* Exercise instructions *
Give every entry again, unchanged, and leave its images out.

Records excerpted from a collection
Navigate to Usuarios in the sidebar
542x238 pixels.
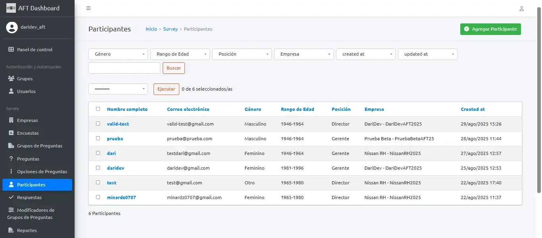(x=25, y=91)
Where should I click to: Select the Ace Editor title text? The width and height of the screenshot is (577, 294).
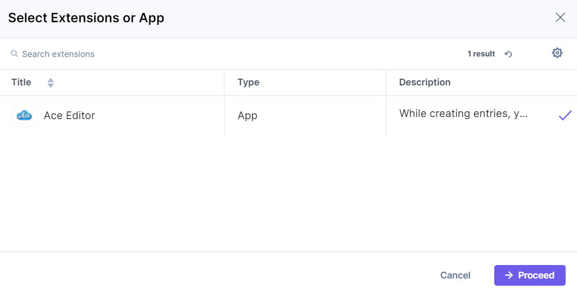pos(69,115)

* Solution to this exercise *
Navigate to Usuarios in the sidebar
542x238 pixels.
(x=25, y=91)
Where should I click to: Select the Ace Editor title text? The width and height of the screenshot is (577, 294).
pos(69,115)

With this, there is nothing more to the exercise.